# [What the task asks]
The entries are given below. Output each one unchanged.

# [Items listed in a dataset]

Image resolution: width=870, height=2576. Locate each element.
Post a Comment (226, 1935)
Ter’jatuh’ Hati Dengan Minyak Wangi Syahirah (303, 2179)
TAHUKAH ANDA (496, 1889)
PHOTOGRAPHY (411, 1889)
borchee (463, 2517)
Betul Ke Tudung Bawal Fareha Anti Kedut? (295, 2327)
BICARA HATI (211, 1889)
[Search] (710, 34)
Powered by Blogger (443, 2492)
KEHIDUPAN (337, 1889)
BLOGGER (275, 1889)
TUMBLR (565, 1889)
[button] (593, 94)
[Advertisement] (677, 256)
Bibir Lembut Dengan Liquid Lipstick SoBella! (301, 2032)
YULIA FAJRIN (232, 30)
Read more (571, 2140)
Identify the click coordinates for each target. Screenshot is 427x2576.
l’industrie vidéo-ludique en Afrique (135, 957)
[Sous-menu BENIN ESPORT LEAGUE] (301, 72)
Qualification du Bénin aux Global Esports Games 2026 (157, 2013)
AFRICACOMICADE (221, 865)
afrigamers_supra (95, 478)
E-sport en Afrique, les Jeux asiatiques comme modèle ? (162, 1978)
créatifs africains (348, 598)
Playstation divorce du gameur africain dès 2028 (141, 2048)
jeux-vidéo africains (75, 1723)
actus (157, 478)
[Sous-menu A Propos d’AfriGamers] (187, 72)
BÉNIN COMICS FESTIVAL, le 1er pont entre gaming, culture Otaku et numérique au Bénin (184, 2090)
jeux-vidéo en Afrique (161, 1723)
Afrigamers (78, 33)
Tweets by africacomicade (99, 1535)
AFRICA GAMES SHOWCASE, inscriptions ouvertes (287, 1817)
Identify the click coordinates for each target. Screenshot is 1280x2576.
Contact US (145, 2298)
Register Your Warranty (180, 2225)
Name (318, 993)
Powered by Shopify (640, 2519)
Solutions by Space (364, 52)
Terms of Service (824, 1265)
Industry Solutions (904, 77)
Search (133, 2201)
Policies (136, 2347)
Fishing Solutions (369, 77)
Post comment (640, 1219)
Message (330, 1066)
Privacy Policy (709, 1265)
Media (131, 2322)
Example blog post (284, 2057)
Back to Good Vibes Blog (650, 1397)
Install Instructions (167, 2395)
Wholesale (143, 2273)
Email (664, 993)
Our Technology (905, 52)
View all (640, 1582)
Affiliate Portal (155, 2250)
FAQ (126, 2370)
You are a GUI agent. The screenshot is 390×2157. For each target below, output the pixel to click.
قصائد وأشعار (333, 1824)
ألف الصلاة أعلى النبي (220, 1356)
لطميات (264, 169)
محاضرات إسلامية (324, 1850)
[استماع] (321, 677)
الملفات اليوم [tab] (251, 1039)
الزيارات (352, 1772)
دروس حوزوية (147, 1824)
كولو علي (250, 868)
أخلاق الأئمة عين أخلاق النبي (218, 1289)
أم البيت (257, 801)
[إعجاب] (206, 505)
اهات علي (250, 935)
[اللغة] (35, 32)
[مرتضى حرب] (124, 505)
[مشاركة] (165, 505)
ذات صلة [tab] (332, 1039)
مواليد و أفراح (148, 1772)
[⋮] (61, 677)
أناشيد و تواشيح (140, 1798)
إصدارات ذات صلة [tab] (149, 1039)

# [Task answer]
Image resolution: width=870, height=2576. Locate each element.
Post a Comment (226, 1935)
Ter’jatuh’ Hati Dengan Minyak Wangi Syahirah (303, 2179)
TAHUKAH ANDA (496, 1889)
PHOTOGRAPHY (411, 1889)
borchee (463, 2517)
Betul Ke Tudung Bawal Fareha Anti Kedut? (295, 2327)
BICARA HATI (211, 1889)
[Search] (710, 34)
Powered by Blogger (443, 2492)
KEHIDUPAN (337, 1889)
BLOGGER (275, 1889)
TUMBLR (565, 1889)
[button] (593, 94)
[Advertisement] (677, 256)
Bibir Lembut Dengan Liquid Lipstick SoBella! (301, 2032)
YULIA FAJRIN (232, 30)
Read more (571, 2140)
Identify the click coordinates for each target. Screenshot is 427x2576.
l’industrie vidéo-ludique en Afrique (135, 957)
[Sous-menu BENIN ESPORT LEAGUE] (301, 72)
Qualification du Bénin aux Global Esports Games 2026 (157, 2013)
AFRICACOMICADE (221, 865)
afrigamers_supra (95, 478)
E-sport en Afrique, les Jeux asiatiques comme modèle ? (162, 1978)
créatifs africains (348, 598)
Playstation divorce du gameur africain dès 2028 (141, 2048)
jeux-vidéo africains (75, 1723)
actus (157, 478)
[Sous-menu A Propos d’AfriGamers] (187, 72)
BÉNIN COMICS FESTIVAL, le 1er pont entre gaming, culture Otaku et numérique au Bénin (184, 2090)
jeux-vidéo en Afrique (161, 1723)
Afrigamers (78, 33)
Tweets by africacomicade (99, 1535)
AFRICA GAMES SHOWCASE, inscriptions ouvertes (287, 1817)
Identify the click coordinates for each target. Screenshot is 1280x2576.
Contact US (145, 2298)
Register Your Warranty (180, 2225)
Name (318, 993)
Powered by Shopify (640, 2519)
Solutions by Space (364, 52)
Terms of Service (824, 1265)
Industry Solutions (904, 77)
Search (133, 2201)
Policies (136, 2347)
Fishing Solutions (369, 77)
Post comment (640, 1219)
Message (330, 1066)
Privacy Policy (709, 1265)
Media (131, 2322)
Example blog post (284, 2057)
Back to Good Vibes Blog (650, 1397)
Install Instructions (167, 2395)
Wholesale (143, 2273)
Email (664, 993)
Our Technology (905, 52)
View all (640, 1582)
Affiliate Portal (155, 2250)
FAQ (126, 2370)
You are a GUI agent. The screenshot is 390×2157. For each target below, output the pixel to click.
قصائد وأشعار (333, 1824)
ألف الصلاة أعلى النبي (220, 1356)
لطميات (264, 169)
محاضرات إسلامية (324, 1850)
[استماع] (321, 677)
الملفات اليوم [tab] (251, 1039)
الزيارات (352, 1772)
دروس حوزوية (147, 1824)
كولو علي (250, 868)
أخلاق الأئمة عين أخلاق النبي (218, 1289)
أم البيت (257, 801)
[إعجاب] (206, 505)
اهات علي (250, 935)
[اللغة] (35, 32)
[مرتضى حرب] (124, 505)
[مشاركة] (165, 505)
ذات صلة [tab] (332, 1039)
مواليد و أفراح (148, 1772)
[⋮] (61, 677)
أناشيد و تواشيح (140, 1798)
إصدارات ذات صلة [tab] (149, 1039)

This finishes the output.